Quote from: Metroland on May 18, 2012, 05:34:56 PM
Sephira thanks for sharing this analogy. It seems really interesting. However I was wondering what if the building itself has a character of its own, a gender? Not every building is similar to the other so what if starting by the building the architecture means something to everyone?
Sorry for not replying to this sooner.
That's an interesting idea. I have to confess to not having given it a massive amount of thought since often I tend to see my body as little more than a home for my consciousness, or sentience (literally a building, I guess) rather than something influential in and of itself.
Hmm, I suppose it all depends on the individual and the significance each one assigns to the various parts of themselves. For example, by nature I am very introspective. I spend large amounts of time in meditative states which are free from bodily sensations and even awareness. During these times I get in touch with, what I consider to be, the essence of myself. The... part of me which makes me me, as opposed to a walking cadaver, as it were.
In those times, I have a mental self-image of myself, especially when interacting with visualised representations of the various aspects of my psyche, or emotions etc. A frame of reference for interaction, I guess you could say. This is quite seperate and different to the way my body looks, although not entirely. It's hard to describe, it's like I'm my own sister. There are aspects I recognise which perhaps come from the way my body is physically, and years of having to live in it, but it's as though... hmm... it's as though, at some point in the past, something happened which caused my body to develop physically male and my mental and/or spiritual 'everything else' to develop female. I don't know if that was in the womb, before, or after.
The thing about this self-representation is that it requires no conscious thought to experience. It just
is. I have, at times, attempted to 'be' the way my body looks on the outside. That is to consciously recreate that image of myself in my mind. And it takes a quite extraordinary effort to do so, because it just doesn't 'stick'. There's no familiarity there whatsoever. And unless I keep up a certain amount of concentration, it ends up reverting back, like a coiled spring re-coiling back to its original shape. It's forced, and often that ends the whole experience.
As far as I can tell, this only applies to the way I see and experience the bodily sensations of this self-image within my mind. I've tried to ponder if it has any sentience of its own, sort of like a Russian doll type thing, but that just makes my head hurt. So the conclusion I've come to is that it's little more than a blueprint for the way my body is supposed to be. According to who, or what, I don't know. The Architect, whoever or whatever that is (I've just realised that's a Matrix reference. Ugh). But it just
is whether I want it to be or not.
...
I'm sorry, that's not really answering your question.

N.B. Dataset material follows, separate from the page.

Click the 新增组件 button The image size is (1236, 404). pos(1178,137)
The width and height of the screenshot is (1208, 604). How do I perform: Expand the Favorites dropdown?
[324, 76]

I guess that everyone's building does have a character of its own. Although personally I wouldn't call that gender. Perhaps self-expression within the limits of anatomical boundaries is the way I would put it... although I tend to think of it more like erosion, to be honest. The constant weathering away and subtle reshaping of the exterior by physiological, sociological even psychological processes into something the outside world wants it to be.
However, as I said at the start, before all the probably unnecessary waffle... people assign differing significance to different aspects of themselves. And gender seems to be a different concept to everyone. Since I am more of an introvert, I see it as something within myself, seperate from a body that serves only to remind me how different it is to everything else about me. However, for others, perhaps more in touch with, and integrated with their bodies, it means something else. And, as you say, the architecture of the building itself holds more significance in how, and who, a person sees themselves to be.
Or maybe something else entirely for yet other people.
Part of the fascination with us as sentient beings is finding these things out, and seeing how people are different, not just with their buildings but with the way they live in them.